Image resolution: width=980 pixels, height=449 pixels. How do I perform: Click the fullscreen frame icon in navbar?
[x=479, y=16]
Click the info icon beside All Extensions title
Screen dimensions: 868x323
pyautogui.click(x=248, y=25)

Your goal. Transcribe all of the data, keeping every line identical.

Solution to this task.
Image resolution: width=980 pixels, height=449 pixels. How do I perform: Click the fullscreen frame icon in navbar?
[x=479, y=16]
Click the info icon beside All Extensions title
Screen dimensions: 868x323
pyautogui.click(x=248, y=25)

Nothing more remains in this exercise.